What you are asked to do
Every line in the records below between the one holding "Войти (529, 14)" and the one holding "Apply (933, 31)", inclusive, is to be set down exactly; all other lines are to be left out.

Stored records
——————

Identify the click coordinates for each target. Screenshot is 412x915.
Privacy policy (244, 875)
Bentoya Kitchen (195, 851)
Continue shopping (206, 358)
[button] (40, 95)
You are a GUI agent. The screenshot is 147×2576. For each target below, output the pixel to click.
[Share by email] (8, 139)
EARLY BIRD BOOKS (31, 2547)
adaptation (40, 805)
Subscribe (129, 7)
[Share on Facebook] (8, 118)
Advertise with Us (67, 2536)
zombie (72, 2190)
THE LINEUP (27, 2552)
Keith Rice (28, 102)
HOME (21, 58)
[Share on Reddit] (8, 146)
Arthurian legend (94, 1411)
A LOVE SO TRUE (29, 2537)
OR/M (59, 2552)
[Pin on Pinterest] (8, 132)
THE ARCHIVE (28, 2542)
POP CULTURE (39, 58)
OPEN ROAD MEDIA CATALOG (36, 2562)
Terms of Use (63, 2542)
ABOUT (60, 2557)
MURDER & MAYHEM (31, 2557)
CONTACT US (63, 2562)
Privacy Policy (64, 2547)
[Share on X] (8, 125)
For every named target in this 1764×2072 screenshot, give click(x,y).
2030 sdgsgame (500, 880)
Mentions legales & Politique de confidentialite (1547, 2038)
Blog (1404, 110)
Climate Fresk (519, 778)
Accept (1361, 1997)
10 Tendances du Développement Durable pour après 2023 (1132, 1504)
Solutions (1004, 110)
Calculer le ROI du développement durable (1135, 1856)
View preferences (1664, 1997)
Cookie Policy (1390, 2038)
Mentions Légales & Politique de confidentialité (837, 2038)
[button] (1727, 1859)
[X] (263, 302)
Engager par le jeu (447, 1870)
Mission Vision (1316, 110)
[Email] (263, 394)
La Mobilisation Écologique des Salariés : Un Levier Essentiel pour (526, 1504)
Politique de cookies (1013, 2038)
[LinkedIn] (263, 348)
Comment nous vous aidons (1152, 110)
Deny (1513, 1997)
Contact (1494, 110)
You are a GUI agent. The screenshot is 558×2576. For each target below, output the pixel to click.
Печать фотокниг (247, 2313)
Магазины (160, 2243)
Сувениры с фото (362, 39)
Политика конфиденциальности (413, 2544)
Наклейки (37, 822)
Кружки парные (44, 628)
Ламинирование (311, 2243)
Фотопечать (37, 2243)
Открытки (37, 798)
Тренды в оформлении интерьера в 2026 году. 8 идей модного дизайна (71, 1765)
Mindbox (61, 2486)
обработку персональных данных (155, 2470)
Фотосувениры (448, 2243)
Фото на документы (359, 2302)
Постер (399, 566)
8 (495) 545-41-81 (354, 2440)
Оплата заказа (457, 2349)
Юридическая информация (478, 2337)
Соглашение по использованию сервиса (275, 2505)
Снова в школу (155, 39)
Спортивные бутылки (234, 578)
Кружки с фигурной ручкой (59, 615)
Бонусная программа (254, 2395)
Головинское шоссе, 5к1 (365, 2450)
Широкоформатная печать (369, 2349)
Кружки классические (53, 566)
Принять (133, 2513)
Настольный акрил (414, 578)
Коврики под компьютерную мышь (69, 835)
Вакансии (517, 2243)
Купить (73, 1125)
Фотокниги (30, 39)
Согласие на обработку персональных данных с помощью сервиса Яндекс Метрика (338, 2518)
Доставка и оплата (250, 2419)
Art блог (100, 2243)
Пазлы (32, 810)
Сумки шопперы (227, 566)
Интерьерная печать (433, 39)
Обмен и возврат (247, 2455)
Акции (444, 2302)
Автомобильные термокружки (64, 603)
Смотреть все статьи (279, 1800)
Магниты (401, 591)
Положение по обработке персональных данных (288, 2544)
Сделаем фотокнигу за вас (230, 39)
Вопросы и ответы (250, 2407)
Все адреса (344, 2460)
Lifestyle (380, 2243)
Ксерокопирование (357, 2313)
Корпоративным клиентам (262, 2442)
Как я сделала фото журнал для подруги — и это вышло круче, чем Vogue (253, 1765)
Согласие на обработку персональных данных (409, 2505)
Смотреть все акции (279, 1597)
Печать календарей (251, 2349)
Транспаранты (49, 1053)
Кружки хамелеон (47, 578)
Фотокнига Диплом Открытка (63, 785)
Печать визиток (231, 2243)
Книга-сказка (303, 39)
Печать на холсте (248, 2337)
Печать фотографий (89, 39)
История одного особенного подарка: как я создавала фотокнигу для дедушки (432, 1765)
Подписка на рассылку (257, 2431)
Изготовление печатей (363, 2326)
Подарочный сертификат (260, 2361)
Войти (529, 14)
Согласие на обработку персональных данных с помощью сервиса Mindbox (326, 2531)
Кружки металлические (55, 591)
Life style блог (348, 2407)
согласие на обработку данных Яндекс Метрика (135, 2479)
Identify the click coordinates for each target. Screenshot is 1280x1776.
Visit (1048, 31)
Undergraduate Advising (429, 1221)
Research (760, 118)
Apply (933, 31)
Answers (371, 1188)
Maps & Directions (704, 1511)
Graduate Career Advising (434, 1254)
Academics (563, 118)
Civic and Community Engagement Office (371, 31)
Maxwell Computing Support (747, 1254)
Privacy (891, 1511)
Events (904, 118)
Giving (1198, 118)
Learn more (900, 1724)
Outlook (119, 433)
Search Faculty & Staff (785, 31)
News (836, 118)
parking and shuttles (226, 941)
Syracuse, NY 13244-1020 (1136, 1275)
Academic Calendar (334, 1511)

——————

Task solution
Войти (529, 14)
Согласие на обработку персональных данных с помощью сервиса Mindbox (326, 2531)
Кружки металлические (55, 591)
Life style блог (348, 2407)
согласие на обработку данных Яндекс Метрика (135, 2479)
Identify the click coordinates for each target. Screenshot is 1280x1776.
Visit (1048, 31)
Undergraduate Advising (429, 1221)
Research (760, 118)
Apply (933, 31)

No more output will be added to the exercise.